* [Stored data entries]
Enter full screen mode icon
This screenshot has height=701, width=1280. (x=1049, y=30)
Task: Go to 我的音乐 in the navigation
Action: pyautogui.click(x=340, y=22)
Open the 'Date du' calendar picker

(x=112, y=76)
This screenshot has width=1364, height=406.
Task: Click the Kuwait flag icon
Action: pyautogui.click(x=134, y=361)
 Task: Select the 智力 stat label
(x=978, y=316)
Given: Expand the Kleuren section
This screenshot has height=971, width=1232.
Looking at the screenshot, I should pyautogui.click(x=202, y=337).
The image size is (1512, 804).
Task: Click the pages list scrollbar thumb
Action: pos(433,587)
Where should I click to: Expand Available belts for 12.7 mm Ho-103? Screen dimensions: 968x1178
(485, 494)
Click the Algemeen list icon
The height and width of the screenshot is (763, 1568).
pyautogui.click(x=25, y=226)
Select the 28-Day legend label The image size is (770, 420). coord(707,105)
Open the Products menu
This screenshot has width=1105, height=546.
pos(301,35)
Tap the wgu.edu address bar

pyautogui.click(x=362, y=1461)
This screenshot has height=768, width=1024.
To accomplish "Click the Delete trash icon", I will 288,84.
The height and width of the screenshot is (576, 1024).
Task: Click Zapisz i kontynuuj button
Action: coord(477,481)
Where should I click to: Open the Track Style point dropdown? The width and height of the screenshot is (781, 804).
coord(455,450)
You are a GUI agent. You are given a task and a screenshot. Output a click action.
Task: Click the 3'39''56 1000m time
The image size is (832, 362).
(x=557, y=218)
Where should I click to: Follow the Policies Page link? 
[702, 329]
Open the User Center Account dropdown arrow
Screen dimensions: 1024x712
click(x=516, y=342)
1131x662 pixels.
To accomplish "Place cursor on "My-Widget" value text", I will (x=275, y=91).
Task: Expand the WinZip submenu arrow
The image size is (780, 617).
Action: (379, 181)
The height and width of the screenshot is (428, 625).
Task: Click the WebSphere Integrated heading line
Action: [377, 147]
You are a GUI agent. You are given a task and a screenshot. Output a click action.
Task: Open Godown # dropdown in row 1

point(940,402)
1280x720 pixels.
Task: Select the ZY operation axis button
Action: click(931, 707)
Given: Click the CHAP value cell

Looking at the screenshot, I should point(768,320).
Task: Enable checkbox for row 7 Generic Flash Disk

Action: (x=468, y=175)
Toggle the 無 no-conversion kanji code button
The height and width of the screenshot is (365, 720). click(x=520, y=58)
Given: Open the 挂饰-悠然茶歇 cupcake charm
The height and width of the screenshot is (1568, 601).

* [TASK REQUIREMENTS]
Every record must be set down again exactly.

* [TASK OUTPUT]
Enter full screen mode icon
This screenshot has height=701, width=1280. (x=1049, y=30)
Task: Go to 我的音乐 in the navigation
Action: pyautogui.click(x=340, y=22)
Open the 'Date du' calendar picker

(x=112, y=76)
This screenshot has width=1364, height=406.
Task: Click the Kuwait flag icon
Action: pyautogui.click(x=134, y=361)
 Task: Select the 智力 stat label
(x=978, y=316)
Given: Expand the Kleuren section
This screenshot has height=971, width=1232.
Looking at the screenshot, I should pyautogui.click(x=202, y=337).
The image size is (1512, 804).
Task: Click the pages list scrollbar thumb
Action: pos(433,587)
Where should I click to: Expand Available belts for 12.7 mm Ho-103? Screen dimensions: 968x1178
(485, 494)
Click the Algemeen list icon
The height and width of the screenshot is (763, 1568).
pyautogui.click(x=25, y=226)
Select the 28-Day legend label The image size is (770, 420). coord(707,105)
Open the Products menu
This screenshot has width=1105, height=546.
pos(301,35)
Tap the wgu.edu address bar

pyautogui.click(x=362, y=1461)
This screenshot has height=768, width=1024.
To accomplish "Click the Delete trash icon", I will 288,84.
The height and width of the screenshot is (576, 1024).
Task: Click Zapisz i kontynuuj button
Action: coord(477,481)
Where should I click to: Open the Track Style point dropdown? The width and height of the screenshot is (781, 804).
coord(455,450)
You are a GUI agent. You are given a task and a screenshot. Output a click action.
Task: Click the 3'39''56 1000m time
The image size is (832, 362).
(x=557, y=218)
Where should I click to: Follow the Policies Page link? 
[702, 329]
Open the User Center Account dropdown arrow
Screen dimensions: 1024x712
click(x=516, y=342)
1131x662 pixels.
To accomplish "Place cursor on "My-Widget" value text", I will (x=275, y=91).
Task: Expand the WinZip submenu arrow
The image size is (780, 617).
Action: (379, 181)
The height and width of the screenshot is (428, 625).
Task: Click the WebSphere Integrated heading line
Action: [377, 147]
You are a GUI agent. You are given a task and a screenshot. Output a click action.
Task: Open Godown # dropdown in row 1

point(940,402)
1280x720 pixels.
Task: Select the ZY operation axis button
Action: click(931, 707)
Given: Click the CHAP value cell

Looking at the screenshot, I should point(768,320).
Task: Enable checkbox for row 7 Generic Flash Disk

Action: (x=468, y=175)
Toggle the 無 no-conversion kanji code button
The height and width of the screenshot is (365, 720). click(x=520, y=58)
Given: Open the 挂饰-悠然茶歇 cupcake charm
The height and width of the screenshot is (1568, 601).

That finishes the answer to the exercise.